* **Extracted data**
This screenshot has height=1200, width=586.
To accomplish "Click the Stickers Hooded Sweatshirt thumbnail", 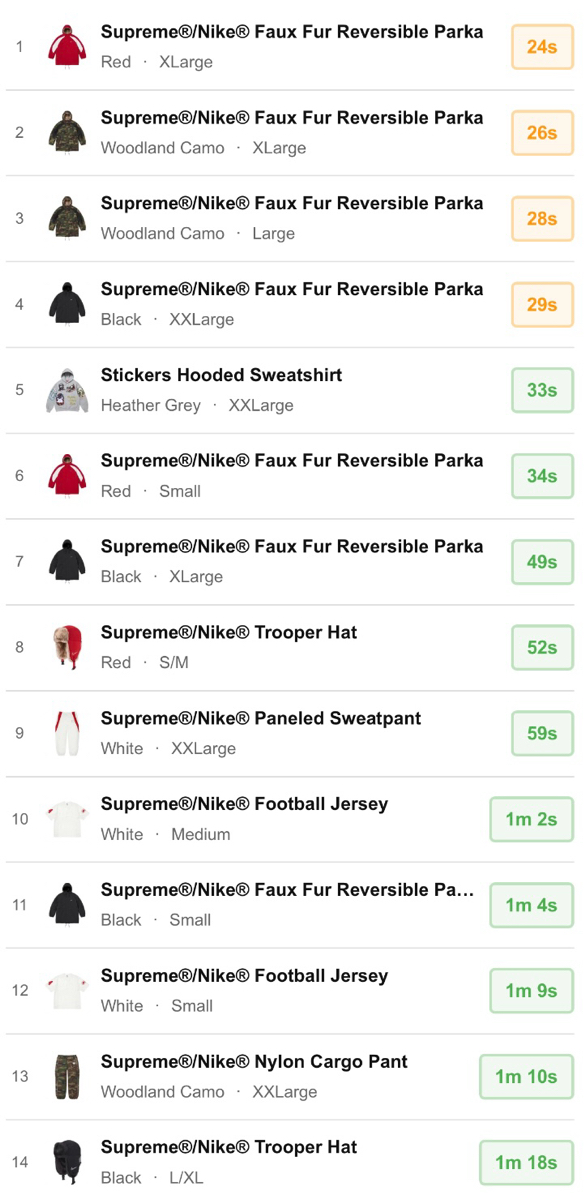I will [x=67, y=390].
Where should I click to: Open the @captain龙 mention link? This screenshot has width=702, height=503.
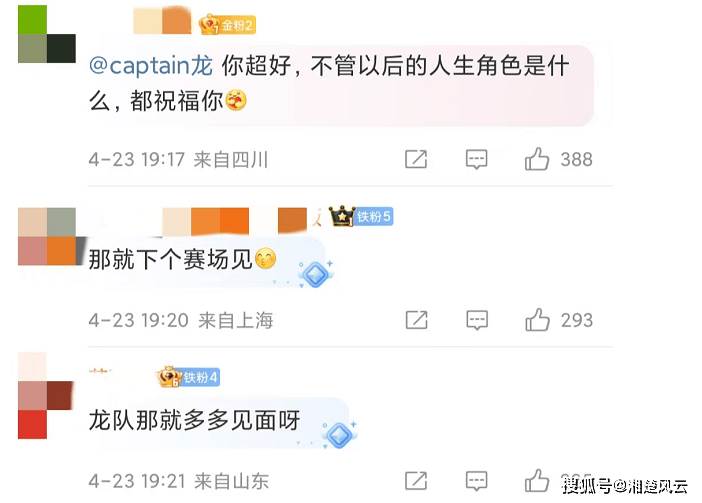click(x=151, y=66)
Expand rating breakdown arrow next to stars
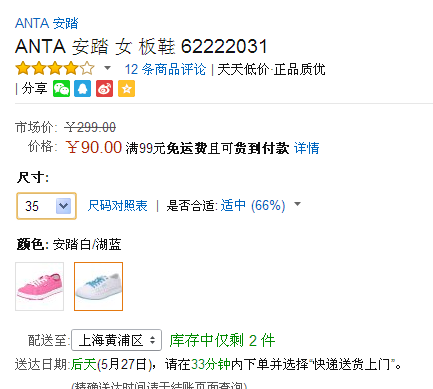 [107, 68]
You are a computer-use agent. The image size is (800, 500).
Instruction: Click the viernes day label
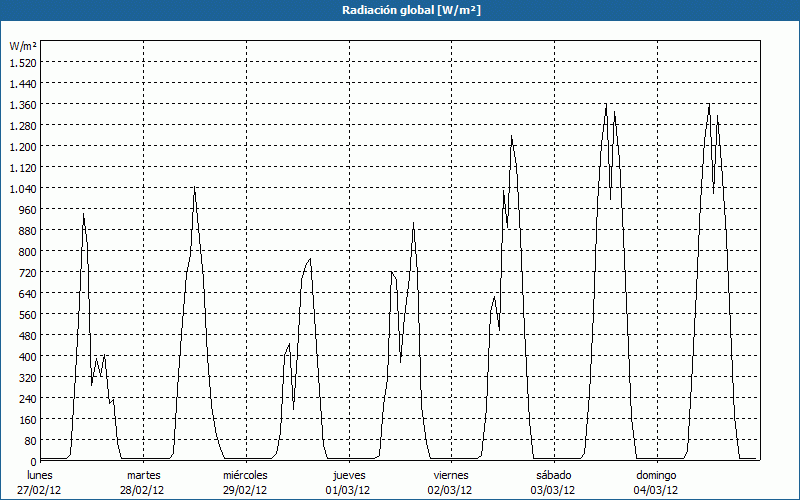tap(451, 475)
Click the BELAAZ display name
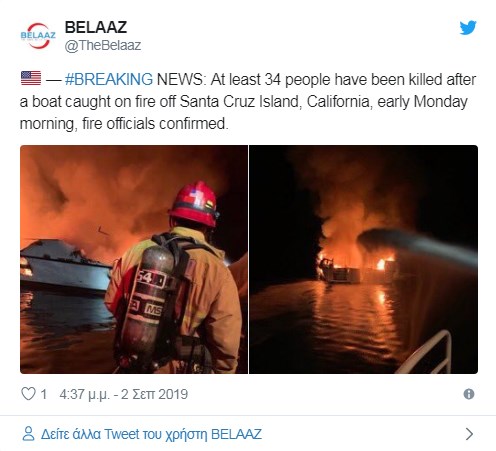Viewport: 496px width, 451px height. tap(96, 27)
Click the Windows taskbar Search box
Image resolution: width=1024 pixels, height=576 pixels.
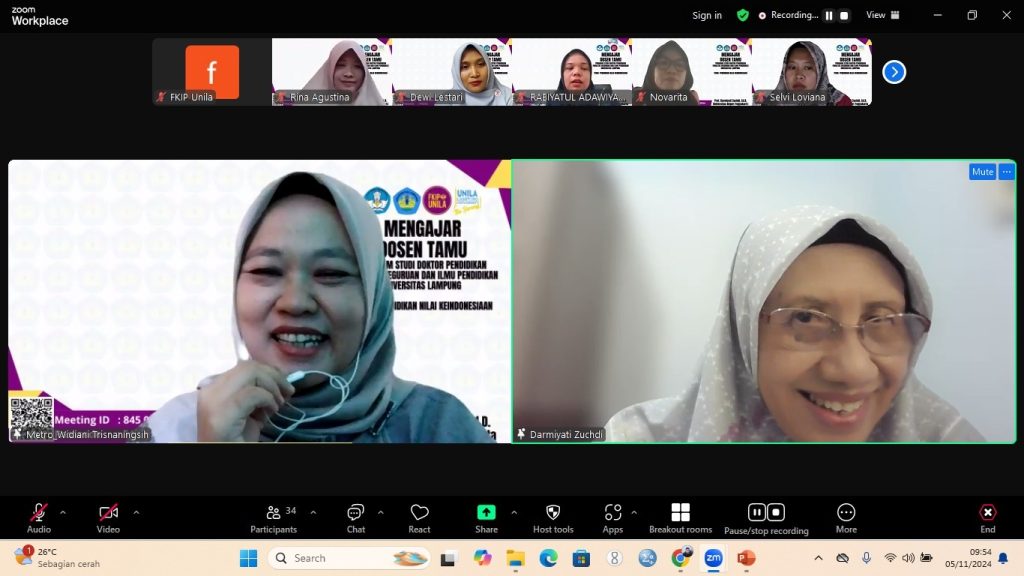click(335, 558)
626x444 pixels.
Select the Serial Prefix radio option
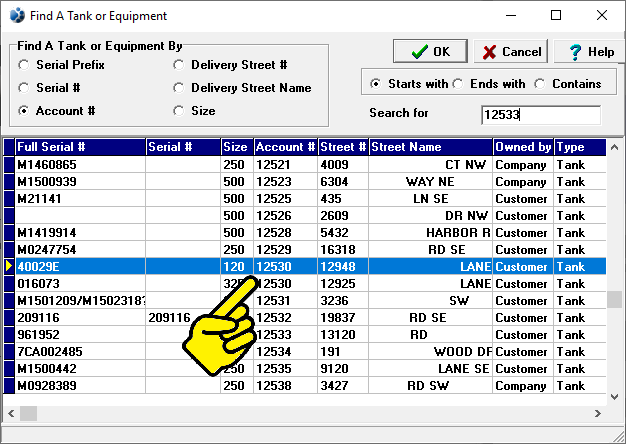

* **Job**
Please list each line of the entries above that contains the word "pixels", copying every such line in full.

* **Response to the exercise**
Image resolution: width=1024 pixels, height=576 pixels.
626x444 pixels.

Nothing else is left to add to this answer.